Brain Stimulation
Transcranial Magnetic Stimulation
Sarah Baldauf
Patients who struggle to beat back the demons of depression have another option that is creating serious interest among clinicians and researchers.
Transcranial magnetic stimulation (TMS) is a form of brain stimulation, which reorganizes a brain's dysfunctional neural circuitry to the benefit of the patient. It's currently being used for people suffering from depression that is treatment-resistant--meaning it doesn't respond to the first-line approaches including lifestyle changes, psychotherapy, and antidepressant medications, but it is being studied for other uses, too.

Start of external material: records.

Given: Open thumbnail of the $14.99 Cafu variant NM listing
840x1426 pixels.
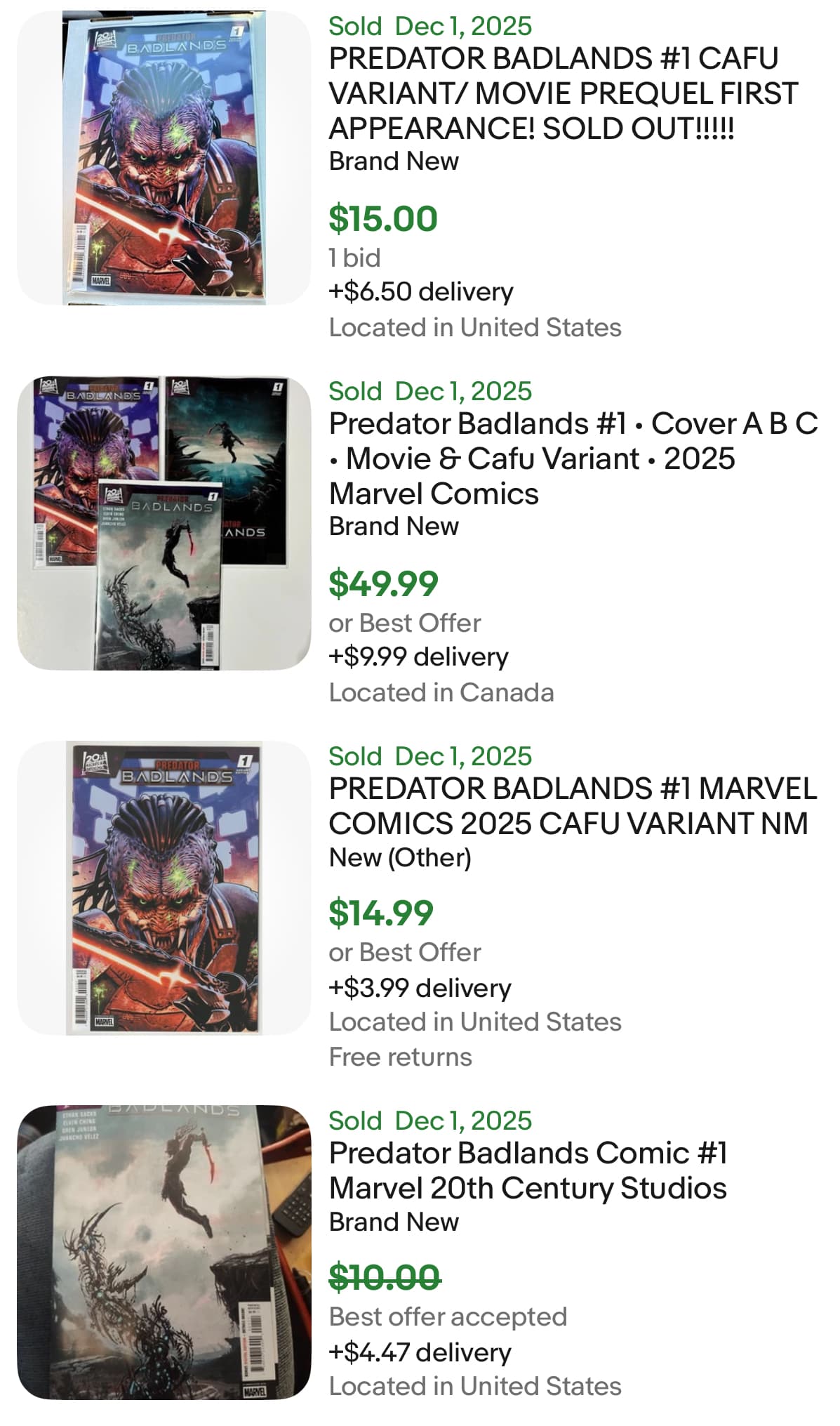Looking at the screenshot, I should click(x=164, y=887).
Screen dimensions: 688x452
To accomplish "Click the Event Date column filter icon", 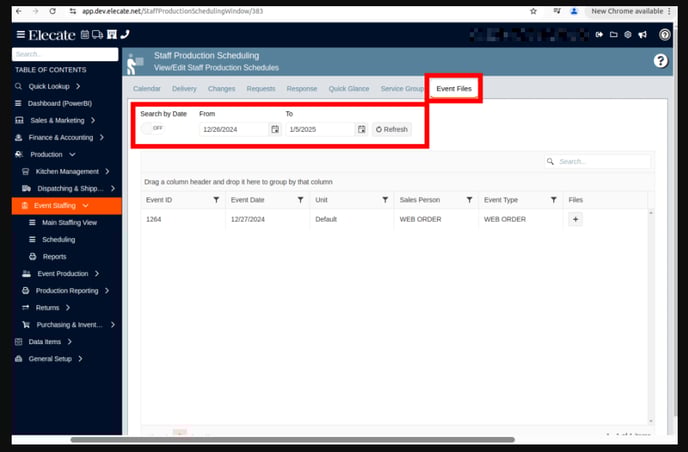I will coord(300,200).
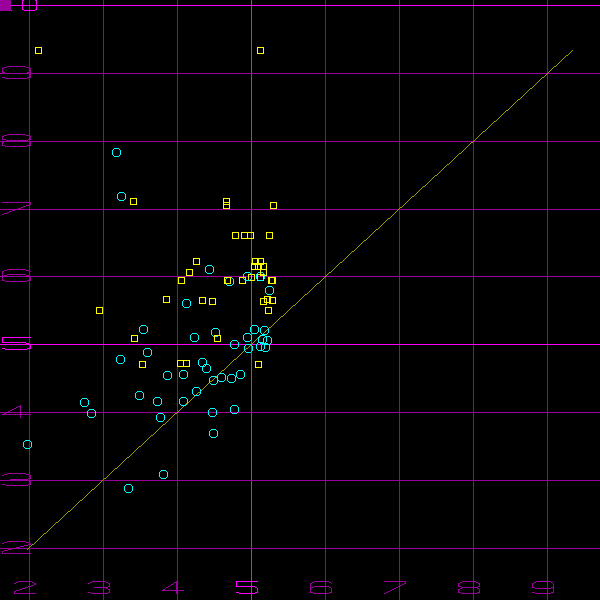The width and height of the screenshot is (600, 600).
Task: Pick the leftmost yellow square just above y=5
Action: point(99,310)
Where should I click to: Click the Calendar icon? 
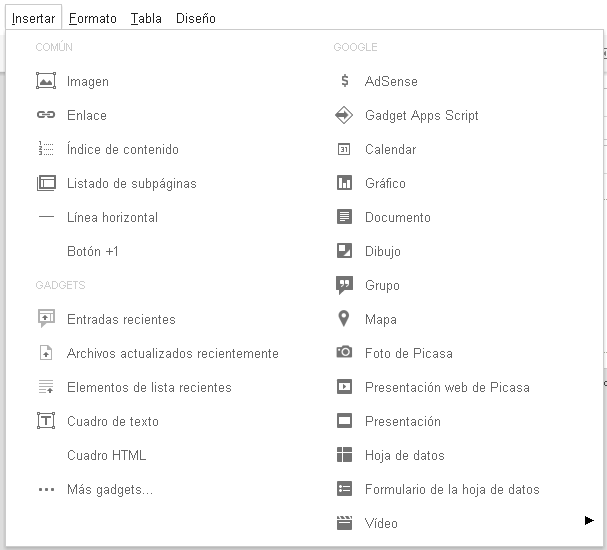[x=345, y=149]
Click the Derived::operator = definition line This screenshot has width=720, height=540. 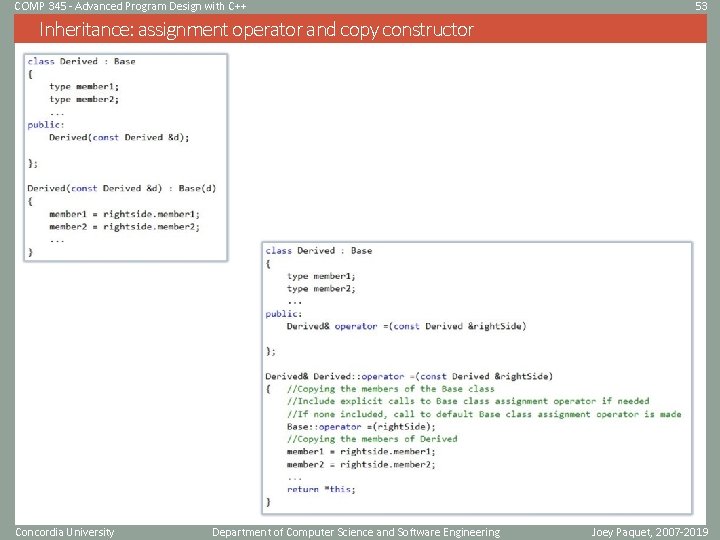[x=409, y=377]
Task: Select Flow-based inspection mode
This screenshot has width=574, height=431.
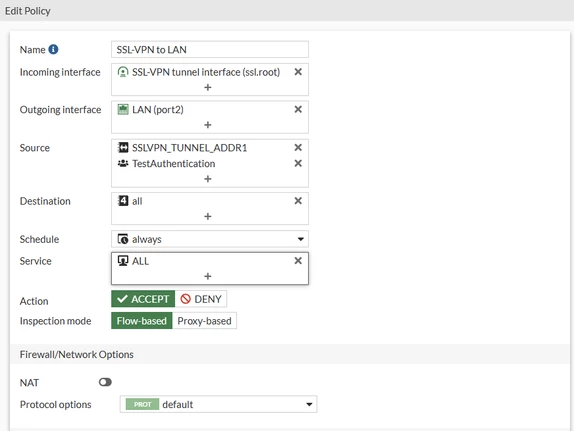Action: click(x=142, y=321)
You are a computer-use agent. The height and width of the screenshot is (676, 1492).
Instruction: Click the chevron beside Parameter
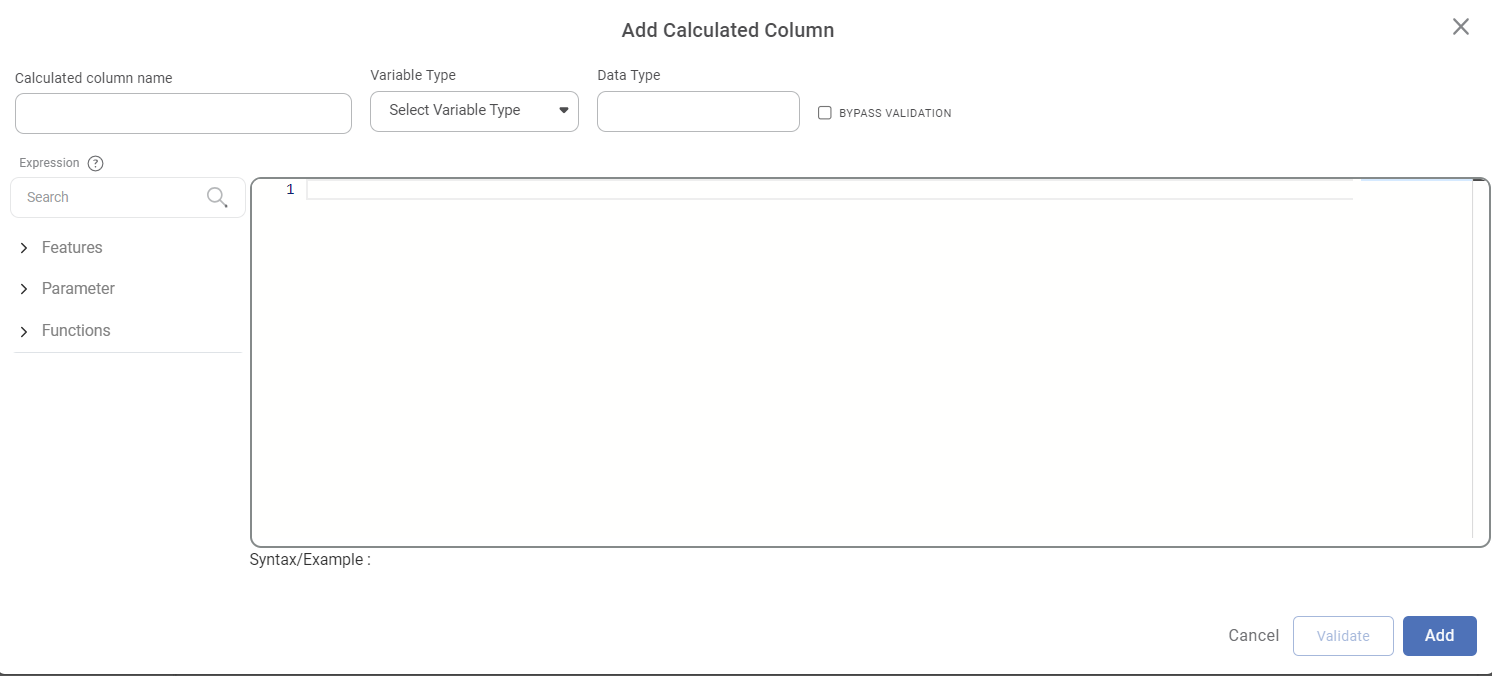pos(24,288)
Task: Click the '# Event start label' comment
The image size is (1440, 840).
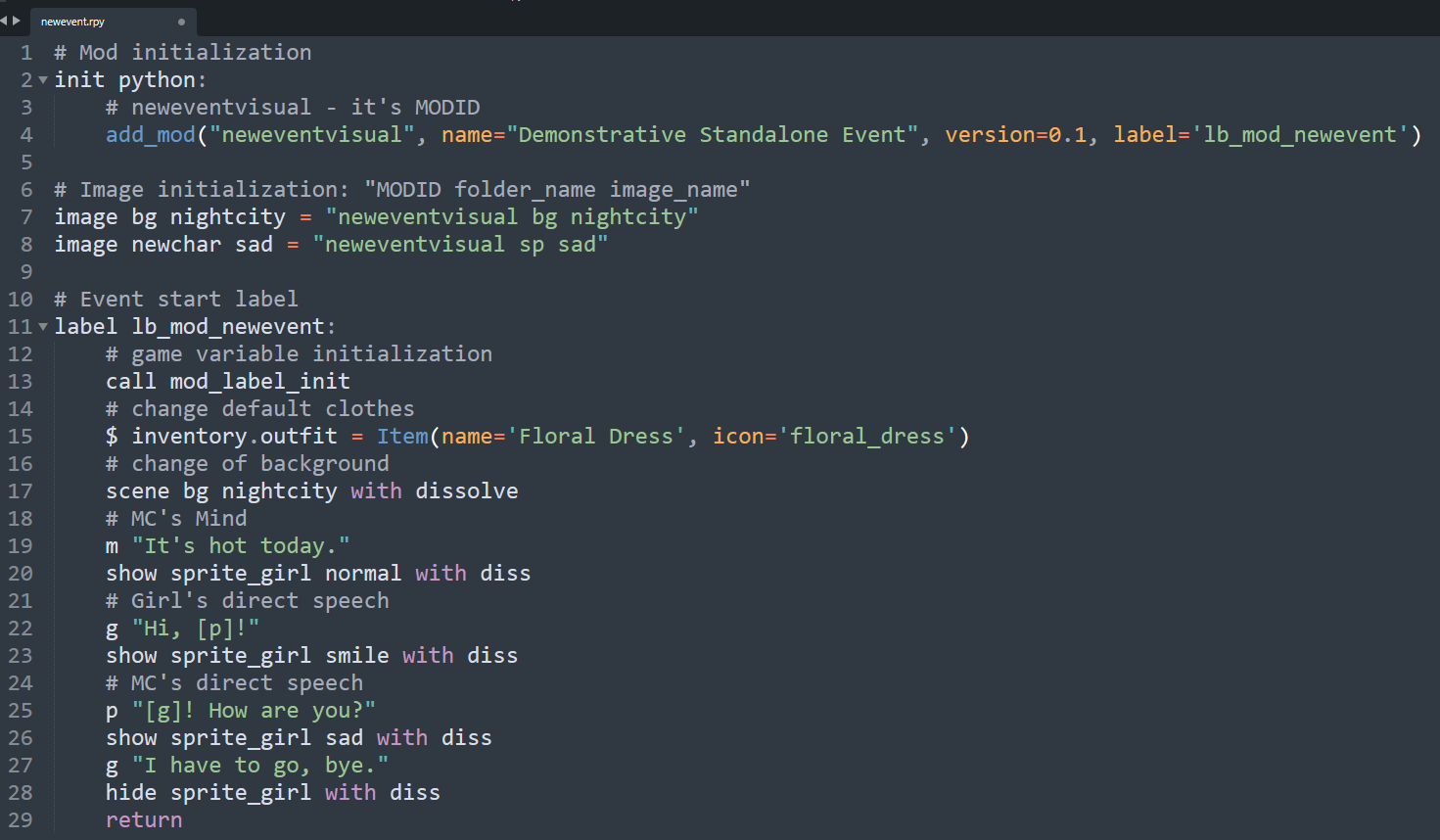Action: 176,300
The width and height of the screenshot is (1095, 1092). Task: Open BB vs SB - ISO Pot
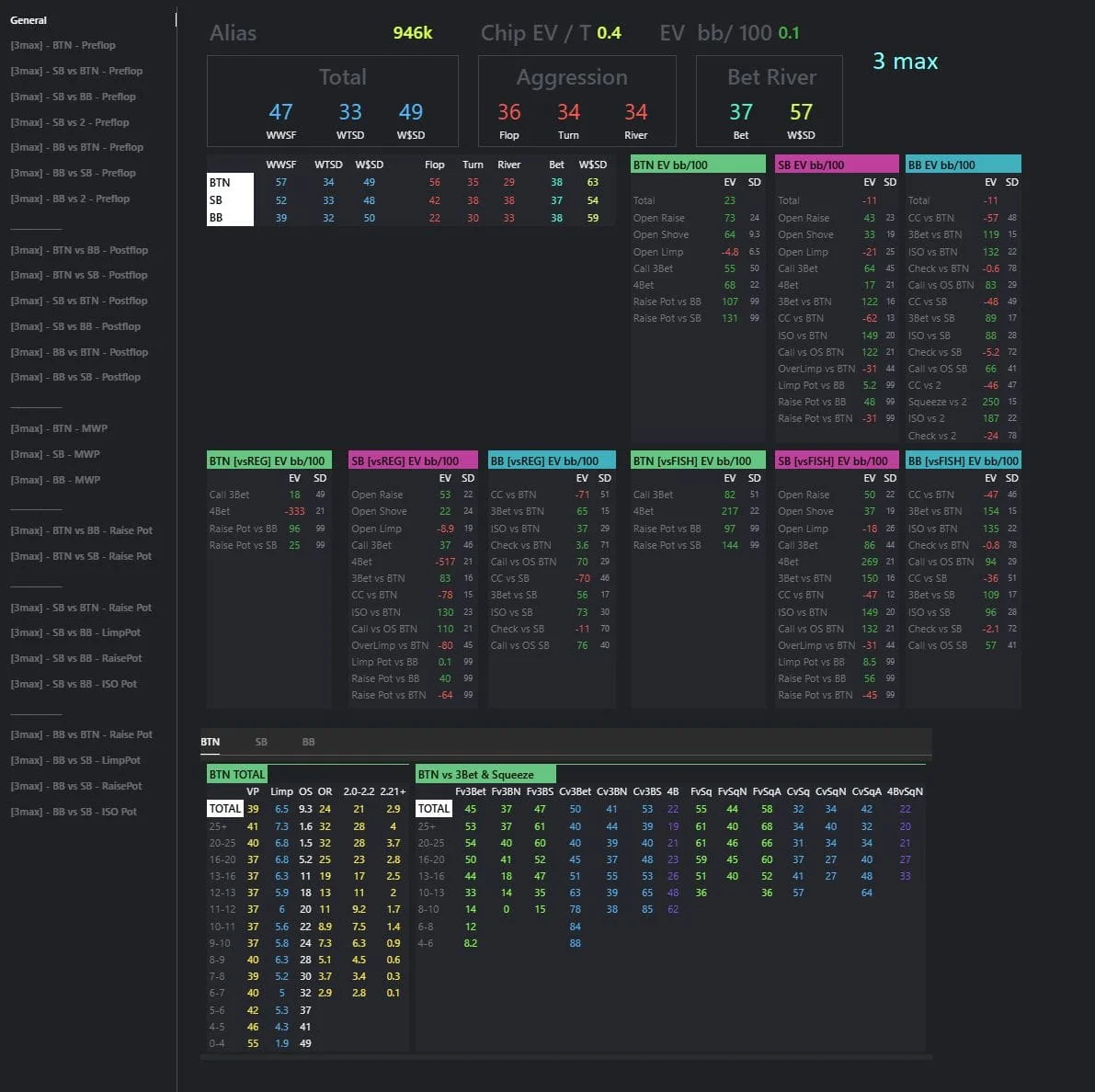tap(74, 812)
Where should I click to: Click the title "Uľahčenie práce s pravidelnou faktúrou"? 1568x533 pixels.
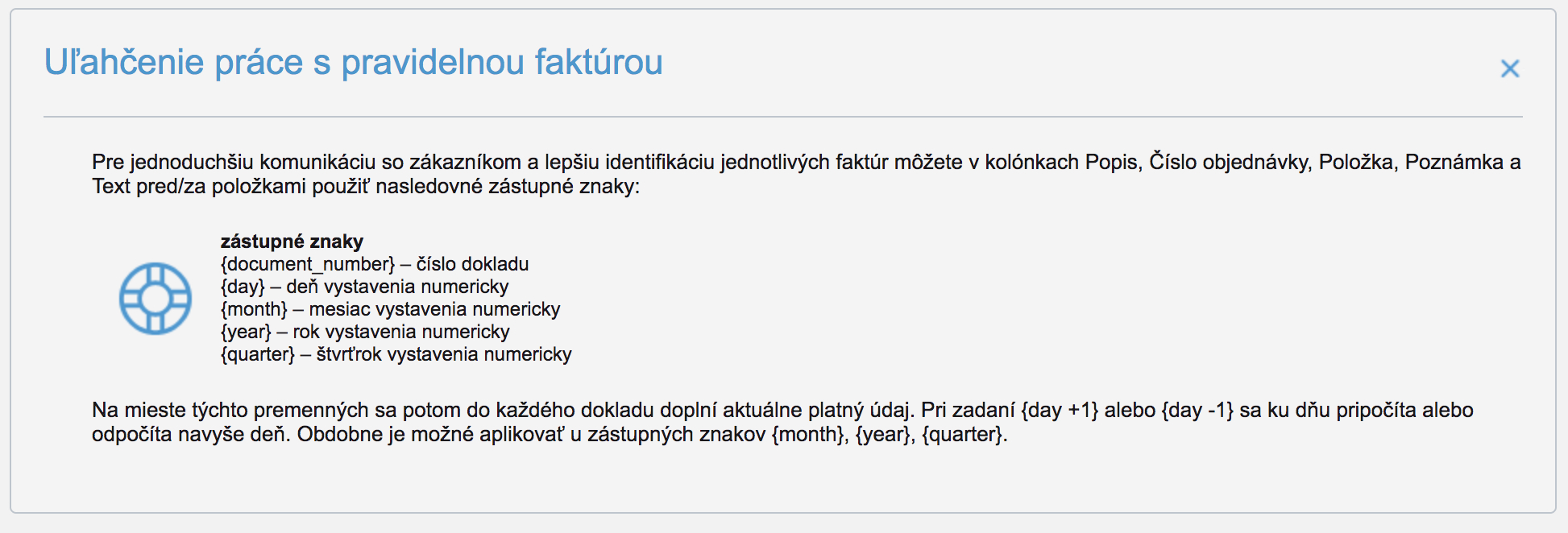(x=353, y=63)
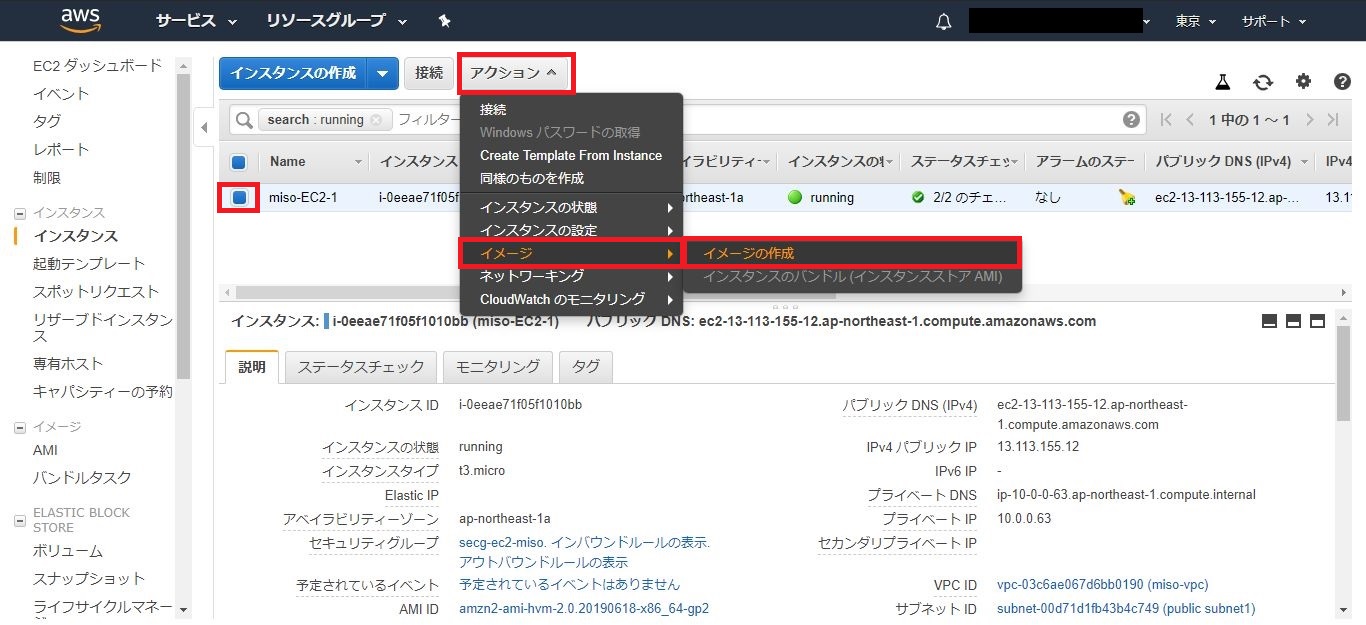Screen dimensions: 1366x625
Task: Toggle the miso-EC2-1 instance checkbox
Action: coord(240,198)
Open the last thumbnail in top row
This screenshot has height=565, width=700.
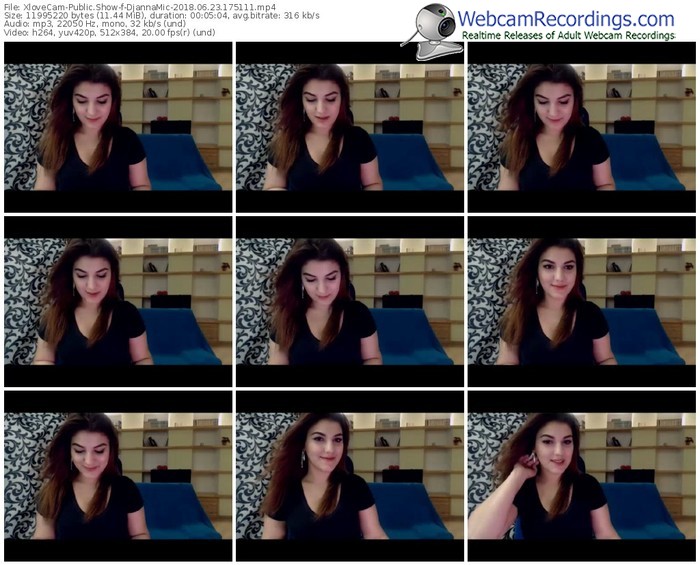(581, 127)
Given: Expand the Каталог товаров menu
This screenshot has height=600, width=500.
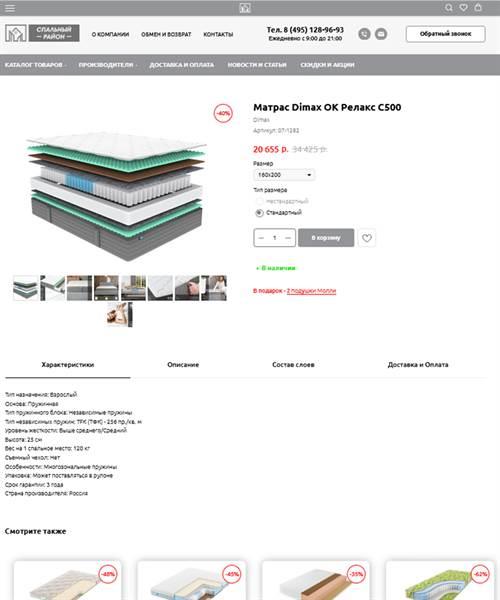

One big appeal: Unlike medications, it specifically hits the brain instead of the whole body So it is also offers an intriguing possible treatment for postpartum depression in women, say, who are breastfeeding and don't want their babies to be exposed to drugs.
To deliver TMS, a clinician presses a device to the patient's head to deliver magnetic pulses that reach about an inch deep inside the skull, causing electrical changes in targeted neurons. Typically, a TMS patient goes through a series of about half-hour treatments, usually several times per week over the course of a few weeks or maybe a month. But the results are temporary and may only last weeks or months; patients may need to return for an additional series of treatments if symptoms return.
Side effects include headache, scalp discomfort, twitchy facial muscles, feeling light-headed, and being bothered by the loud noise of the machine. Less commonly, people can suffer seizures, mania, or hearing problems. Any long-term side effects are not yet known.
TMS therapy provides a more gentle option than electroconvulsive therapy (ECT), which has long been a next step for some patients when all else fails. While ECT has had a checkered past, techniques and research have refined the treatment, which induces a seizure to rejigger the brain's circuitry. So electroconvulsive therapy remains a valuable option for some patients, particularly for depression. But TMS does not require inducing a seizure, which means it doesn't entail anesthesia or a hospital stay. Nor does it appear to produce ECT's cognitive side effects, such as memory loss.
It is also far less invasive than deep brain stimulation, which requires surgery to implant a pacemaker-like device. DBS is mainly used to treat movement disorders and Parkinson's disease but is being tested against depression and other conditions.
And depression is not the only condition that investigators suspect TMS might treat.
More than 200 clinical trials are underway to test the treatment for use against conditions including epilepsy, tinnitus (ringing in the ears), pain, Parkinson's disease, Alzheimer's disease, schizophrenia, and stroke.
"You name it, if it involves the brain and its neurological and psychological [aspects], researchers are probably investigating TMS as a treatment or for diagnosis," says Mehmet Dokucu, who is director of the Cancer Psychiatry Service at the Feinberg School of Medicine at Northwestern University and administers both TMS and ECT therapies to patients.
While not yet established as a diagnostic tool, TMS can excite and inhibit brain circuitry, so it's being investigated as a potential means of testing brain function, say, after a stroke, he explains.
A TMS device was cleared by the Food and Drug Administration last fall, but the technology isn't widely available.
Currently, patients must go to an academic medical center to get TMS treatments. And unless they are participating in a clinical trial, they generally pay out of pocket.
A single treatment session can cost several hundred dollars, which can add up to several thousand dollars per treatment series.